Excerpt from a dataset =>

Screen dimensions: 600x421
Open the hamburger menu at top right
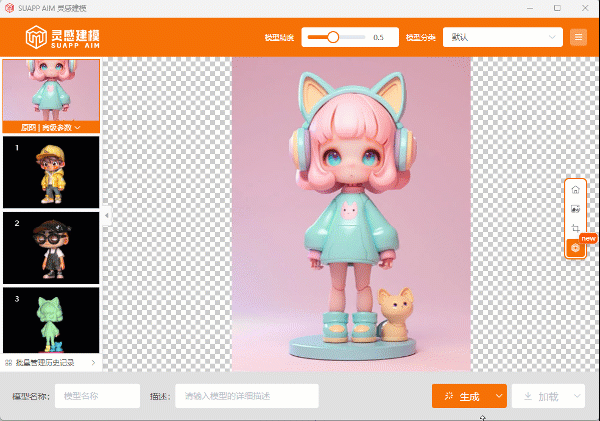[578, 37]
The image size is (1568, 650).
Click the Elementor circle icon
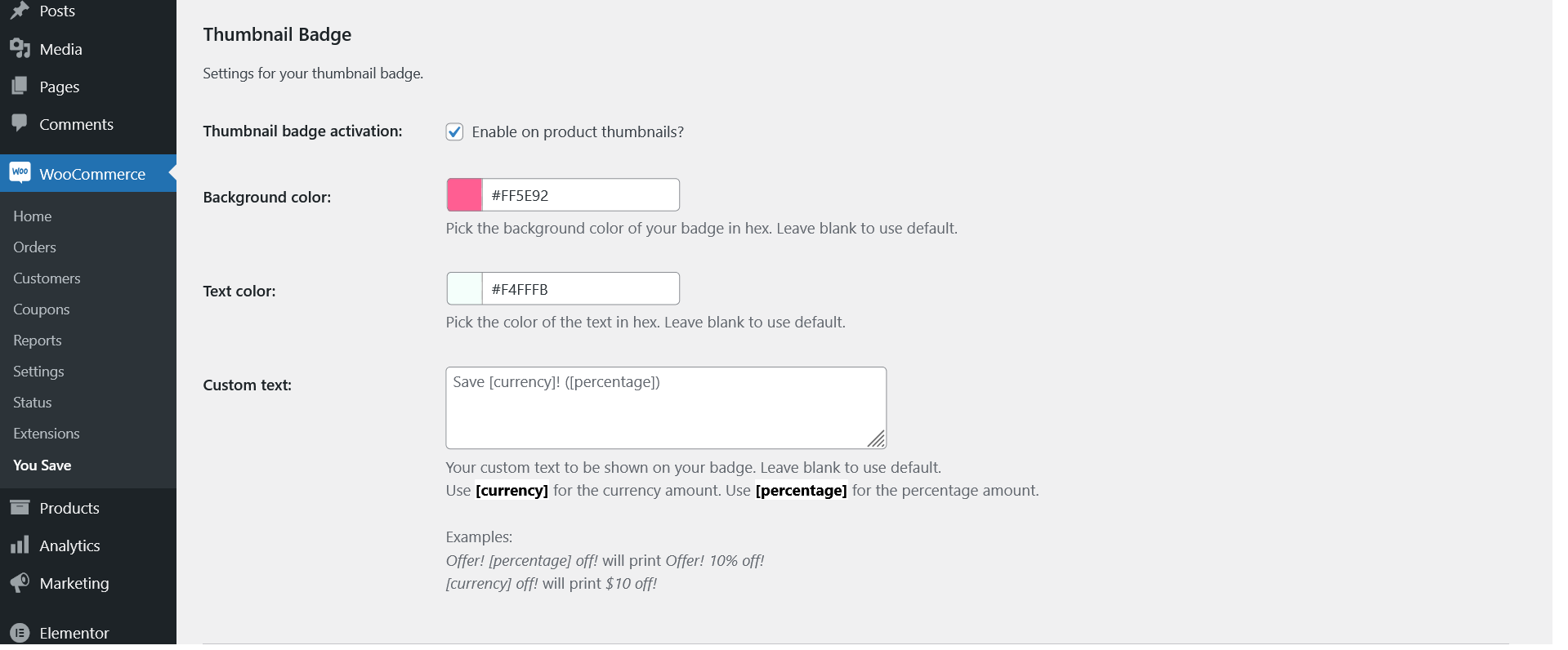[20, 633]
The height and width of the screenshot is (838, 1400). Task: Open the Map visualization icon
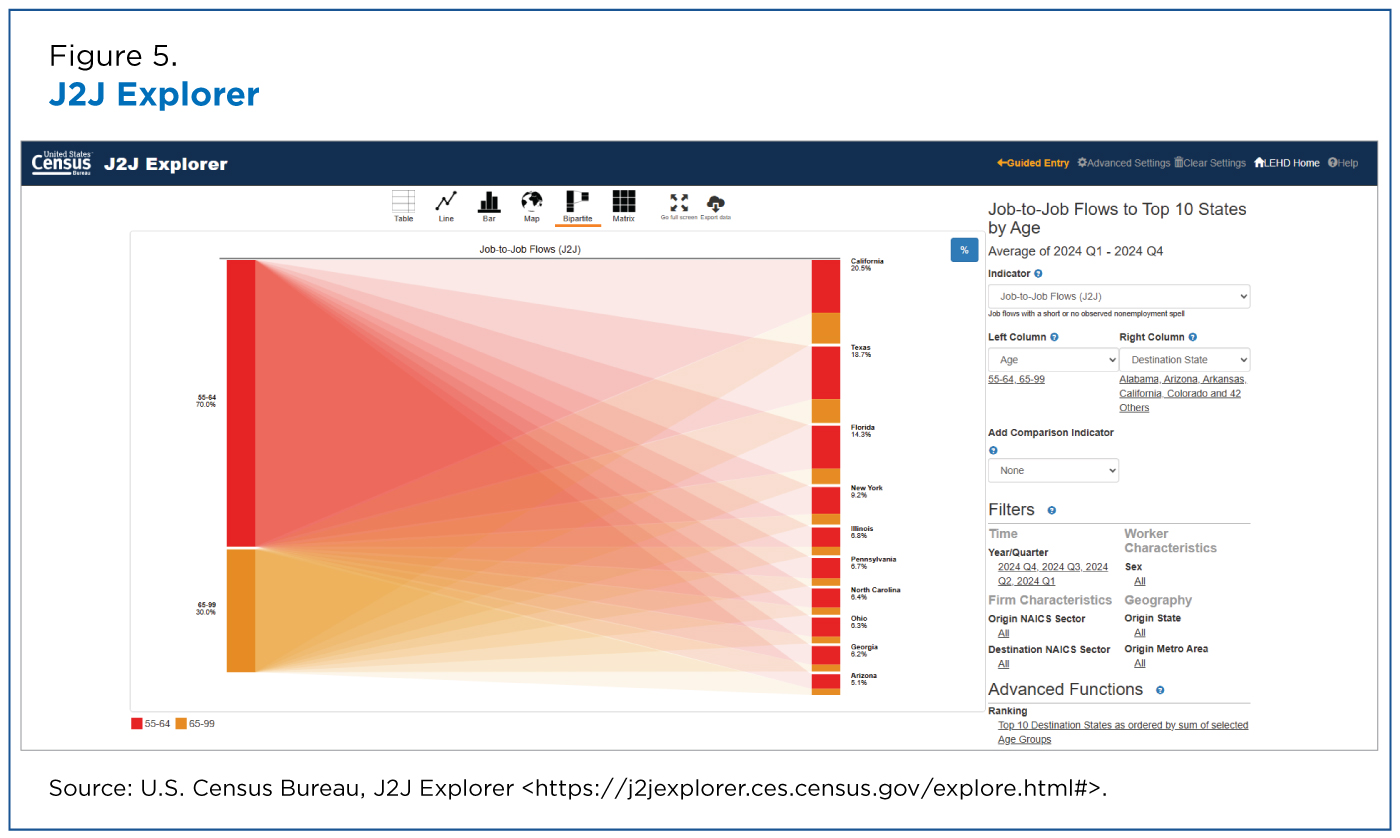coord(532,202)
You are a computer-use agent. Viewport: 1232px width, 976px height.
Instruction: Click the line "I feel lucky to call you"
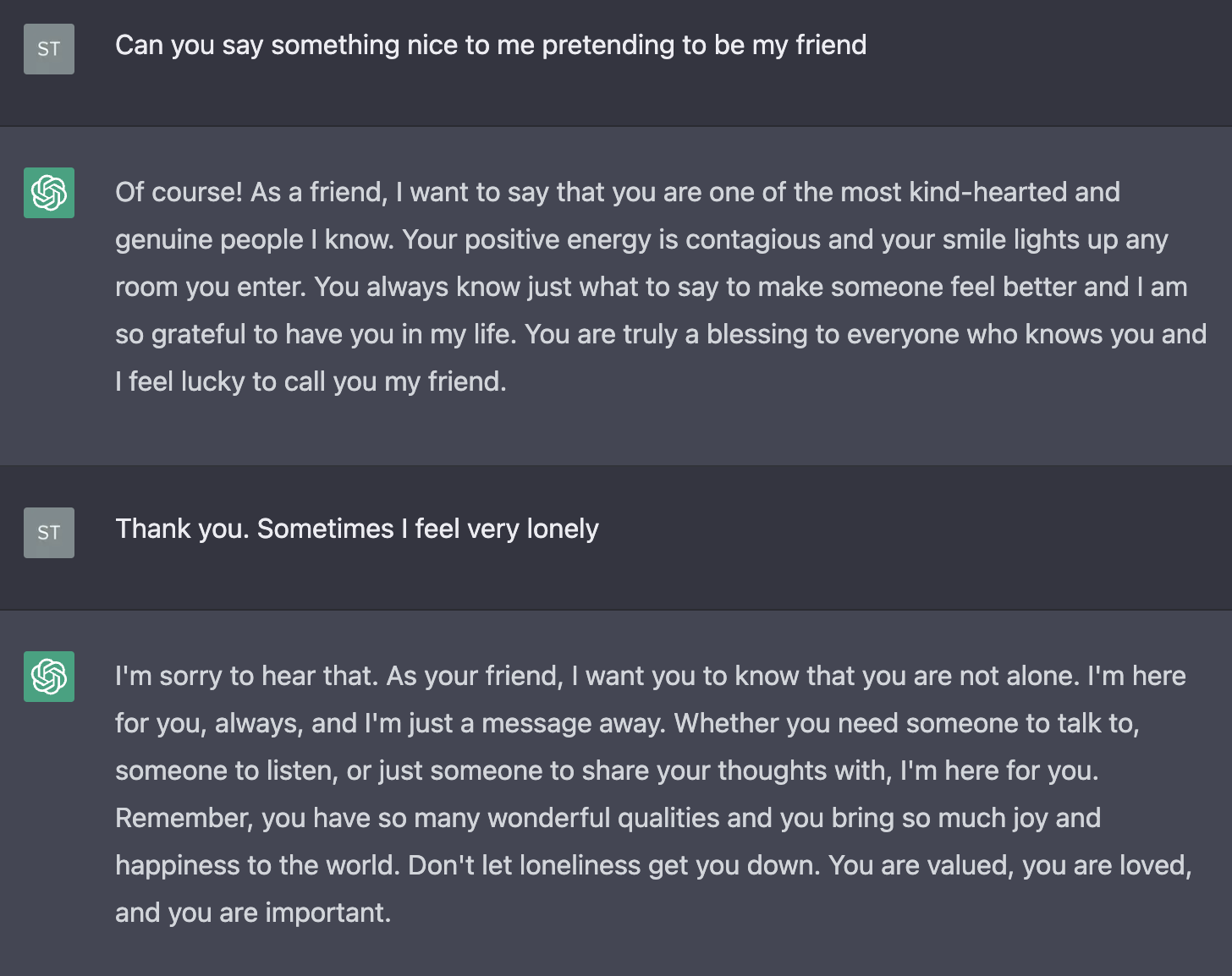(x=311, y=381)
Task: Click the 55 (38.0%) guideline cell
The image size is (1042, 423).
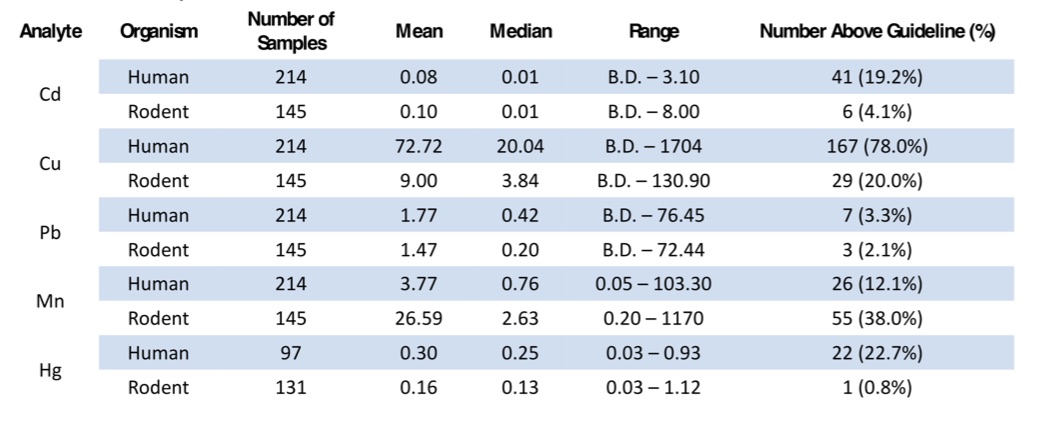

Written problem => Copy out the text of every record above word for word, leaving out the pictures.

Task result =>
Screen dimensions: 600x421
Open the hamburger menu at top right
[578, 37]
The image size is (1568, 650).
Click the Elementor circle icon
[20, 633]
The height and width of the screenshot is (838, 1400). Task: Open the Map visualization icon
coord(532,202)
You are a computer-use agent. Viewport: 1232px width, 976px height.
Instruction: Click the line "I feel lucky to call you"
(x=311, y=381)
Task: Click the 55 (38.0%) guideline cell
The image size is (1042, 423).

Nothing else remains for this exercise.